Daily Mirror - Print Edition

The story of Insulin

23 Jan 2018 - {{hitsCtrl.values.hits}}      

As we advance into a future with technology and enhance knowledge about ourselves and the world around us, it’s hard to imagine that there was a time that our understanding of the world was so much less than today, just a few decades ago. If we were to trace back the steps into history, we would realize that we have reached where we are today, through the contributions of thousands of people, their innovative ideas which led to new discoveries and inventions.  

If we observe those pathway more closely, we could fathom that at some points in the past, there were ‘giant leaps’ in terms of discoveries, that changed the course of the world. Take for instance the discovery that the sun didn’t circle around the earth after all, but the earth did. This idea revolutionized people’s thinking, opening up an endless world of opportunities for a number of sciences. This has been the same with  medicine. A single discovery, an exact pathway of a certain disease and a medication can change the lives of billions of people who are not even born yet.   

Death sentence

The discovery of insulin was one such milestone in medicine. Until the early 1900’s people’s knowledge on Diabetes was highly limited. They knew that with regard to this disease the blood sugar levels shot up, sugar passed with urine and this condition soon led to dehydration and inevitably death.  

If you had developed Diabetes, there were two courses of actions that you could follow. One is that you could go on a highly restricted diet, as advised by the doctors those days, which eventually led to death by starvation, due to the severity of diet. The second option is that you could choose to ignore the doctor’s advice and soon succumb to death as a result of a coma due to high blood sugar or severe dehydration.   

Banting and best

Scientists were suspecting that lack of a substance in a person’s pancreas may contribute to this condition, but numerous attempts to extract this ‘substance’ had failed. It was at a time like this that Dr. Frederick Banting of Canada, together with Chares Best; a medical student, started a series of experiments to extract this substance, with the facilities provided by the physiologist J.J.R Mcleod of the Toronto University. They initially conducted experiments on pancreases extracted from dogs, then moved to pancreas obtained from to calf and bulls.   

Discovery

Eventually, they managed to isolate the ‘substance’, and with Macleod’s advice, named it Insulin. Even though it takes only two and three sentences to summarize what they achieved, the result, as in any worthy endeavor, were obtained after many failed experiments, hardships and disagreements. After their experiments with dogs proved a success, they moved on to the harder task of testing insulin on human subjects. For this, they were joined by the biochemist, J.B Collip, who managed to purify their extract of pancreatic substances.  

The unthinkable

Today, almost every person knows what Insulin is, and although other new drugs have been invented for Diabetes since then, it’s still the mainstay of treatment for Type 1 Diabetes.
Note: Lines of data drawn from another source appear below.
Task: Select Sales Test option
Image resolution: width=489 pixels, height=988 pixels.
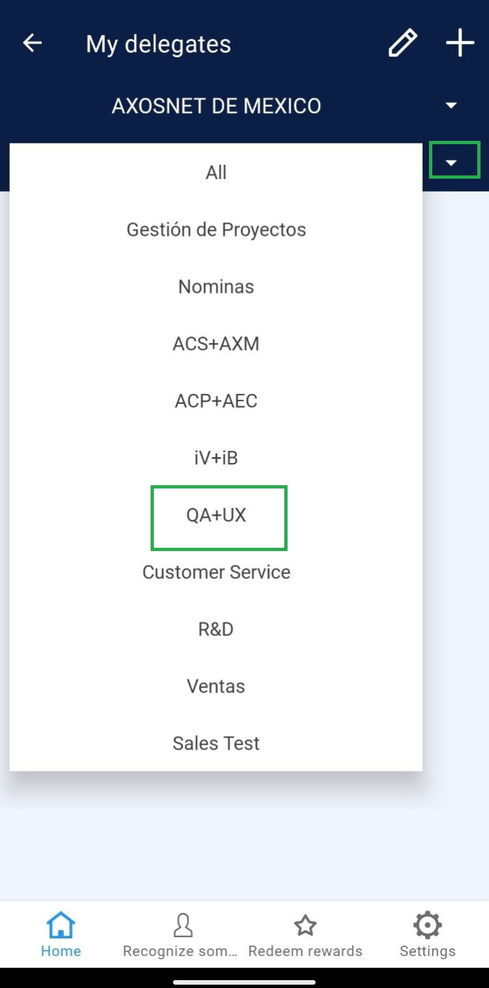Action: pos(216,743)
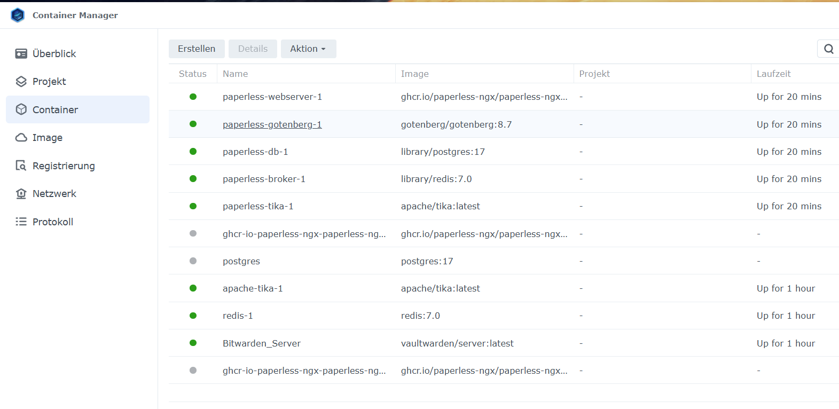Sort table by Laufzeit column
Viewport: 839px width, 409px height.
(x=773, y=74)
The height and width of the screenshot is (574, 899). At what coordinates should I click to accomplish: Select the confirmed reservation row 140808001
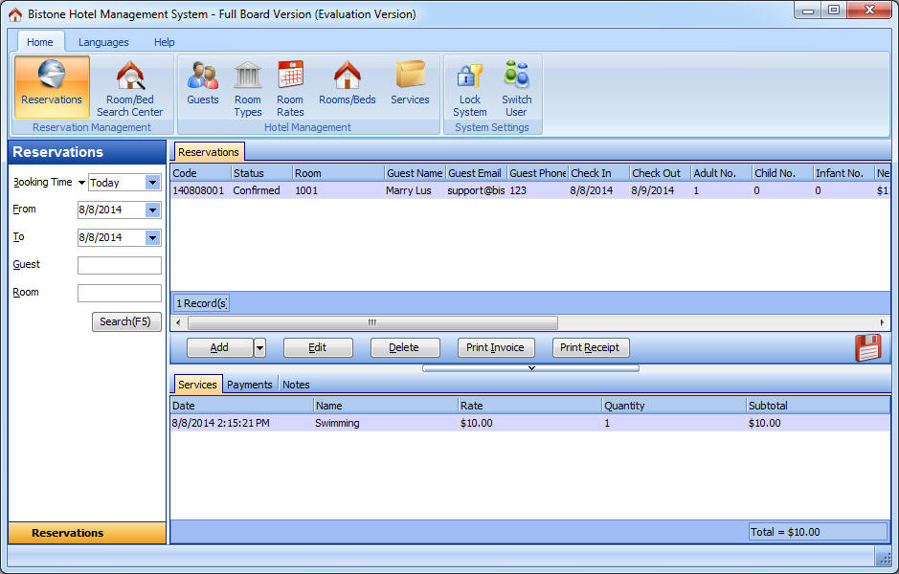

Frederick Banting and Charles Best; an average doctor from a poor farming family and a medical student, along with their small team, proved to the world that you can make the ‘unthinkable’ a possibility, if you dedicate yourself to the course.  -For their discovery which brought hope to thousands of people, and billions yet to be born, Banting and Macleod went on to receive the Nobel Prize for Physiology in 1923, and the two of them went on to share the prize money with Best and Collip, respectively.

Witnessing the miracle

Finally, a 14-year-old boy who was at the brink of the death managed to be the first human subject to experience and benefit from this new miracle medicine. Many such miracles have followed.

It’s said that during those days, there were wards where small children who were suffering from Type 1 Diabetes and had the complication called diabetic ketoacidosis, were held.

They were just lying there, around fifty small kids, insensible, while the grieving parents sat next to them, awaiting their deaths. Literature explains the dramatic moment where the team visited this ward and went to inject each child with the extracted insulin. While they were injecting the last few children, the first to receive the injection were just waking up, amidst the joyous cries of their loved ones.

People who hadn’t had a proper meal for months and years for the fear of death were able to enjoy meals again.